=== MATERIAL TO PROCESS ===

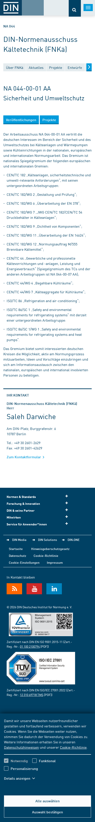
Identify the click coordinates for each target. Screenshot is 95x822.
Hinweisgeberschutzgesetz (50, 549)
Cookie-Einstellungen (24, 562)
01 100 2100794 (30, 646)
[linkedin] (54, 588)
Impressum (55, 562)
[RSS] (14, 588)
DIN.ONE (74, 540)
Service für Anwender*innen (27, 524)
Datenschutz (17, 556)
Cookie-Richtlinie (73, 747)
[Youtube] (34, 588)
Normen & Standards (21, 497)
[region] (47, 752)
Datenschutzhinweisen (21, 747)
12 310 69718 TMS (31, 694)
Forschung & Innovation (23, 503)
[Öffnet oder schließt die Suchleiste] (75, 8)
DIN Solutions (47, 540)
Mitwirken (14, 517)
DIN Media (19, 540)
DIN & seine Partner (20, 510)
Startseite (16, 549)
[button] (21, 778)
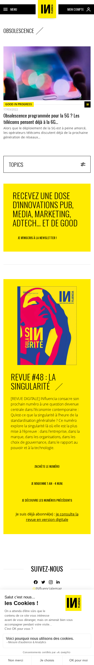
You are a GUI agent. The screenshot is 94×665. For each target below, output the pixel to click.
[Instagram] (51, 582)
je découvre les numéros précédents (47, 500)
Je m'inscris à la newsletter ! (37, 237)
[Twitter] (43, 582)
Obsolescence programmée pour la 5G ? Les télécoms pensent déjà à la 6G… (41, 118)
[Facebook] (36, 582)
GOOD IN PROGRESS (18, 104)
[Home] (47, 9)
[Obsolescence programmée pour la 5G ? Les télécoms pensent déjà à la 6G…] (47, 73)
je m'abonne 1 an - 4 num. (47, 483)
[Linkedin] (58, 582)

===

= WORK REQUIRED =
Copy every line of the listing above character for character, leaving out the pictures.

= OUTPUT OF THE TASK =
Identify the click coordinates for each target. Screenshot is 95x822.
Hinweisgeberschutzgesetz (50, 549)
Cookie-Einstellungen (24, 562)
01 100 2100794 (30, 646)
[linkedin] (54, 588)
Impressum (55, 562)
[RSS] (14, 588)
DIN.ONE (74, 540)
Service für Anwender*innen (27, 524)
Datenschutz (17, 556)
Cookie-Richtlinie (73, 747)
[Youtube] (34, 588)
Normen & Standards (21, 497)
[region] (47, 752)
Datenschutzhinweisen (21, 747)
12 310 69718 TMS (31, 694)
Forschung & Innovation (23, 503)
[Öffnet oder schließt die Suchleiste] (75, 8)
DIN Solutions (47, 540)
Mitwirken (14, 517)
DIN Media (19, 540)
DIN & seine Partner (20, 510)
Startseite (16, 549)
[button] (21, 778)
You are a GUI agent. The screenshot is 94×665. For each target below, output the pixel to click.
[Instagram] (51, 582)
je découvre les numéros précédents (47, 500)
Je m'inscris à la newsletter ! (37, 237)
[Twitter] (43, 582)
Obsolescence programmée pour la 5G ? Les télécoms pensent déjà à la 6G… (41, 118)
[Facebook] (36, 582)
GOOD IN PROGRESS (18, 104)
[Home] (47, 9)
[Obsolescence programmée pour la 5G ? Les télécoms pensent déjà à la 6G…] (47, 73)
je m'abonne 1 an - 4 num. (47, 483)
[Linkedin] (58, 582)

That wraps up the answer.